- [INSTRUCTIONS TO FOLLOW]:
Copy out the records below verbatim, starting at the line containing "Where should I click to: Click the left" and ending at the line containing "[x=1174, y=477]", both included.

- [MATERIAL SHOWN]:
*****

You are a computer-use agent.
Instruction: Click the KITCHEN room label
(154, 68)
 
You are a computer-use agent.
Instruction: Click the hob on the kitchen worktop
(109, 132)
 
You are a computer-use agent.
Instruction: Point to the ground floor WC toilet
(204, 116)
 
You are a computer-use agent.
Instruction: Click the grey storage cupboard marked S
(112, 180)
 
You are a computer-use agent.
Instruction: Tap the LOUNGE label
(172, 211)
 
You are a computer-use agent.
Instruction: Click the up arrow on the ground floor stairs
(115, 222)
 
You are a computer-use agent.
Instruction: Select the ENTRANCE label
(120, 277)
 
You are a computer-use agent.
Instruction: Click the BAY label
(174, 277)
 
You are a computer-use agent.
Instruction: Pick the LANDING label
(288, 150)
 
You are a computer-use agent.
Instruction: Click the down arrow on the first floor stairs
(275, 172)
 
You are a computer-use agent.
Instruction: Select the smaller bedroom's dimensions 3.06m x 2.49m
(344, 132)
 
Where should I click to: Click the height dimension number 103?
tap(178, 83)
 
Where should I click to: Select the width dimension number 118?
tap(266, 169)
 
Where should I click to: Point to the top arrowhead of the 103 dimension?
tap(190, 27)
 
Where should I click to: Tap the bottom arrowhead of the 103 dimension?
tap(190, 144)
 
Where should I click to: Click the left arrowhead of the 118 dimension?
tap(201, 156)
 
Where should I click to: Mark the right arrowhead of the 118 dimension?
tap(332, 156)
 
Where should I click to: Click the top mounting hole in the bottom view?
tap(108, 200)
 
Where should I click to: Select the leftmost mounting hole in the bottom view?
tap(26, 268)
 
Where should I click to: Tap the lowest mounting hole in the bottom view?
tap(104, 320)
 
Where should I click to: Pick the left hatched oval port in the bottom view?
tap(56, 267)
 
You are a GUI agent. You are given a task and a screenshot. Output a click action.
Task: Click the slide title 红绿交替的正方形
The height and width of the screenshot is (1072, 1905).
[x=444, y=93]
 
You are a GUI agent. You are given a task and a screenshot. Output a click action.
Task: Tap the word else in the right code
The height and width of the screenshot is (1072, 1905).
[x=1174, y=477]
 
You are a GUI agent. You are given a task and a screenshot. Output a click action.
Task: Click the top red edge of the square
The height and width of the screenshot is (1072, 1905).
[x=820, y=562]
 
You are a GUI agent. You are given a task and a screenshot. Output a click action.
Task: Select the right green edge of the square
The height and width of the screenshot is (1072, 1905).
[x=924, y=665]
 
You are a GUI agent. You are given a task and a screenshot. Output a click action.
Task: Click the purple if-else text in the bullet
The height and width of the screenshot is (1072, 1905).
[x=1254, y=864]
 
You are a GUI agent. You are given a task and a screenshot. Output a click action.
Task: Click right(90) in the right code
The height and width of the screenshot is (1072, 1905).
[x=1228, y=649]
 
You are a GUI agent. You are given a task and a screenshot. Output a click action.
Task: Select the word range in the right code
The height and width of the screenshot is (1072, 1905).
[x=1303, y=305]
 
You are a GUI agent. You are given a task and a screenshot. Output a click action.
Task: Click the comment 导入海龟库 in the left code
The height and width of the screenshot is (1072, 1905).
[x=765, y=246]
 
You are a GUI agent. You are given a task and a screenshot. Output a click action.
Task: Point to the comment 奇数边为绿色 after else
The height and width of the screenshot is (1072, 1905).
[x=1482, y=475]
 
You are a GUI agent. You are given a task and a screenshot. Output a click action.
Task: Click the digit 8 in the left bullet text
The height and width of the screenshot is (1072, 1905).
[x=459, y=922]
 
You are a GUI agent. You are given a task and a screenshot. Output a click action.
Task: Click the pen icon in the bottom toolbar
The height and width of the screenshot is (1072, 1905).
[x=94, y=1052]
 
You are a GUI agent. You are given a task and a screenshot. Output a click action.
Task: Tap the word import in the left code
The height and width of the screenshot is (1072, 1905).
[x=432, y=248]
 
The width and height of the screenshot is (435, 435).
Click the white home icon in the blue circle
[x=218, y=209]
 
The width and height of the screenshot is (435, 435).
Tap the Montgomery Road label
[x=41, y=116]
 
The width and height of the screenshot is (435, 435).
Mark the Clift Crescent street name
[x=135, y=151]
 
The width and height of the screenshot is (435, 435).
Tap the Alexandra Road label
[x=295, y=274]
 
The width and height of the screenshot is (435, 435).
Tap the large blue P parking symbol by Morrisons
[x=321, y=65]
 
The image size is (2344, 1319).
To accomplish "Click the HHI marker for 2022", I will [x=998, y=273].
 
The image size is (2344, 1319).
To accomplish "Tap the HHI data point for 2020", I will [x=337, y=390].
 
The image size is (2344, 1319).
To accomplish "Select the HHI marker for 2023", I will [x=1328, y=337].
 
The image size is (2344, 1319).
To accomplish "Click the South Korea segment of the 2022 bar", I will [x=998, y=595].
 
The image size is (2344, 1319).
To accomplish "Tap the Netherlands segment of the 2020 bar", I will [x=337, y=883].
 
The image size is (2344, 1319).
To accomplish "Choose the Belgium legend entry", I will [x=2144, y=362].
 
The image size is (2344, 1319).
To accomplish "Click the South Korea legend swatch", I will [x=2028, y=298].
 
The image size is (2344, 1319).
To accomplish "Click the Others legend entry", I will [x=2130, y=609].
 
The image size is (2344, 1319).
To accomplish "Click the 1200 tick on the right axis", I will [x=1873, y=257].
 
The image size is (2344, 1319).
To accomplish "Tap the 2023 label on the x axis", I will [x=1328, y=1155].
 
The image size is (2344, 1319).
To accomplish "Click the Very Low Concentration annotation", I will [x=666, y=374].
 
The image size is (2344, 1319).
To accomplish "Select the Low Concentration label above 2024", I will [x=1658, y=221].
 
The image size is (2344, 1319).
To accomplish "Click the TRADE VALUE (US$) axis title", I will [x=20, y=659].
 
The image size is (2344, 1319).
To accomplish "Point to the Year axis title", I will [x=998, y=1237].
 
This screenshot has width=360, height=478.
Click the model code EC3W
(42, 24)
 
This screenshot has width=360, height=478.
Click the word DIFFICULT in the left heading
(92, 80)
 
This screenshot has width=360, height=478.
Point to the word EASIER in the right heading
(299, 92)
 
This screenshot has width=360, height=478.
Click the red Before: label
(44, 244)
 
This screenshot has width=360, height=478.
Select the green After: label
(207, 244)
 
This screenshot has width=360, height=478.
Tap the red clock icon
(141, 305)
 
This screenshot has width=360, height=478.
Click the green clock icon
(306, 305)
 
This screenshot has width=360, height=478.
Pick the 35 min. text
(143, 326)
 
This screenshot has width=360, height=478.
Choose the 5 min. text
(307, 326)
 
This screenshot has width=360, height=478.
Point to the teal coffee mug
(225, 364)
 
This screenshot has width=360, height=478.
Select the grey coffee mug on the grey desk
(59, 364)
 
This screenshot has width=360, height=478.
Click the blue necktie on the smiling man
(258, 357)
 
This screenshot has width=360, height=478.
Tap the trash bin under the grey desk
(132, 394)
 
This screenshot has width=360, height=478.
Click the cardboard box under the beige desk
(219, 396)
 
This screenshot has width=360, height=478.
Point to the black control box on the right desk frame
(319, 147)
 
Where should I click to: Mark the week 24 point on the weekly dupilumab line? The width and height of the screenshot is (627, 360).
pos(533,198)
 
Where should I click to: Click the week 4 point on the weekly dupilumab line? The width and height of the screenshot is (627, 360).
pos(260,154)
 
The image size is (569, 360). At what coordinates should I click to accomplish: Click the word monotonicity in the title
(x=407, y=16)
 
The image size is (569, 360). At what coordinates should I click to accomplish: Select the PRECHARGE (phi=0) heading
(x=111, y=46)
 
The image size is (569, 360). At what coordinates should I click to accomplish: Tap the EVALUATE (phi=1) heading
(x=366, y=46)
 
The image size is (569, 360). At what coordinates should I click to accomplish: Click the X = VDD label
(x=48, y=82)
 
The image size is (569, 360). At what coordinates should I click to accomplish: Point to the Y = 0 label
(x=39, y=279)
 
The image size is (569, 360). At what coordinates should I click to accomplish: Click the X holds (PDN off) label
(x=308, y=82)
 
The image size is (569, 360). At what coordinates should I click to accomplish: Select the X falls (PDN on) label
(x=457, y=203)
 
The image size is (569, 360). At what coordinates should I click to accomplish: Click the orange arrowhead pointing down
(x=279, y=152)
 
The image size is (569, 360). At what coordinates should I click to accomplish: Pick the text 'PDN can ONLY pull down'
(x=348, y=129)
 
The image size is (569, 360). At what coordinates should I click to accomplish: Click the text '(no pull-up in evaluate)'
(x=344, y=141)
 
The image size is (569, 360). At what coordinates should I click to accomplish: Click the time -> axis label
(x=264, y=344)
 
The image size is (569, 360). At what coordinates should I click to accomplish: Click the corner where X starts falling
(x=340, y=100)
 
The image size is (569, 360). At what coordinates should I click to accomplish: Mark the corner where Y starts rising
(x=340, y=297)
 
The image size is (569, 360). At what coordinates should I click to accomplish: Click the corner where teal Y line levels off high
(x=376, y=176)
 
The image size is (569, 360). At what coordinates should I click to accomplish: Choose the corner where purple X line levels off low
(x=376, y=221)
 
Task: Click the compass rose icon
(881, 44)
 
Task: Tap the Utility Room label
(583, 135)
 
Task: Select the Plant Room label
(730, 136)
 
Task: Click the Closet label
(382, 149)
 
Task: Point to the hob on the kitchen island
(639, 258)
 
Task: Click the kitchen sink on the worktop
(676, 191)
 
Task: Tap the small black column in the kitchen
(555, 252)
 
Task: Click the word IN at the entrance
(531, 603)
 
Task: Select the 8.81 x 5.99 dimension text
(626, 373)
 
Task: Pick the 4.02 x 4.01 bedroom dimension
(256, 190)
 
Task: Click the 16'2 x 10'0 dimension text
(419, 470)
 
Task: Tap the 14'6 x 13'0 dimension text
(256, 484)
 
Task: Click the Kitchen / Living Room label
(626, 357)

*****

- [WRITTEN ANSWER]:
Where should I click to: Click the left arrowhead of the 118 dimension?
tap(201, 156)
 
Where should I click to: Mark the right arrowhead of the 118 dimension?
tap(332, 156)
 
Where should I click to: Click the top mounting hole in the bottom view?
tap(108, 200)
 
Where should I click to: Select the leftmost mounting hole in the bottom view?
tap(26, 268)
 
Where should I click to: Tap the lowest mounting hole in the bottom view?
tap(104, 320)
 
Where should I click to: Pick the left hatched oval port in the bottom view?
tap(56, 267)
 
You are a GUI agent. You are given a task and a screenshot. Output a click action.
Task: Click the slide title 红绿交替的正方形
The height and width of the screenshot is (1072, 1905).
[x=444, y=93]
 
You are a GUI agent. You are given a task and a screenshot. Output a click action.
Task: Tap the word else in the right code
The height and width of the screenshot is (1072, 1905).
[x=1174, y=477]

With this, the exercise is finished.